According to National Public Radio (NPR), plastic is just a form of fossil fuel. Your plastic water bottle, your grocery bag, your foam tray full of cucumbers … they’re all made from oil or natural gas. It takes lots of energy to make that happen.
According to Earth Law Center, there are plenty of downsides of plastics.
First, plastics threaten the survival of many species of wildlife, negatively impacting nearly 700 species worldwide.
Second, plastic products serve as a conduit for the release and travel of toxins into and through freshwater and marine food chains, posing a threat to wildlife, public health, and the fishing industry.

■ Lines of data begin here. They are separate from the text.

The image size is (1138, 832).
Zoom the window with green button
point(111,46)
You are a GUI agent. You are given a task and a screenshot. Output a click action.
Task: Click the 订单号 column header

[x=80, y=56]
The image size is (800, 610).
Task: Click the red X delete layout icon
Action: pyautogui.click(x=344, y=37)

Third, “Emissions from plastics production and incineration could account to 56 gigatons of carbon between now and 2050.” said Carroll Muffett, head of the Center for International Environmental Law. That’s 56 billion tons, or almost 50 times the annual emissions of all of the coal power plants in the U.S.
“The key message that people should take away is that the plastics crisis is a climate crisis hiding in plain sight,” Muffett says.
Facts about Plastic’s Effect on the Environment:
- Only 9% of all plastic waste ever produced has been recycled. About 12% has been incinerated, while the rest — 79% — has accumulated in landfills, dumps or the natural environment. For more information.
- Micro-plastics have been found in 83% of drinking water. For more information.
Tips about what we as individuals can do to help and make big impacts together:
- Be Aware. Reduce: Look for products that use less packaging. Reuse: Buy reusable over disposable items. Recycle: Inform yourself on what your local recycling provider accepts. Visit epa.gov for more detailed information.
- Reduce, Reuse, Recycle single-use plastics. Participate in local beach cleanups. Support environmental organizations; such as 4Ocean and Ocean Conservancy.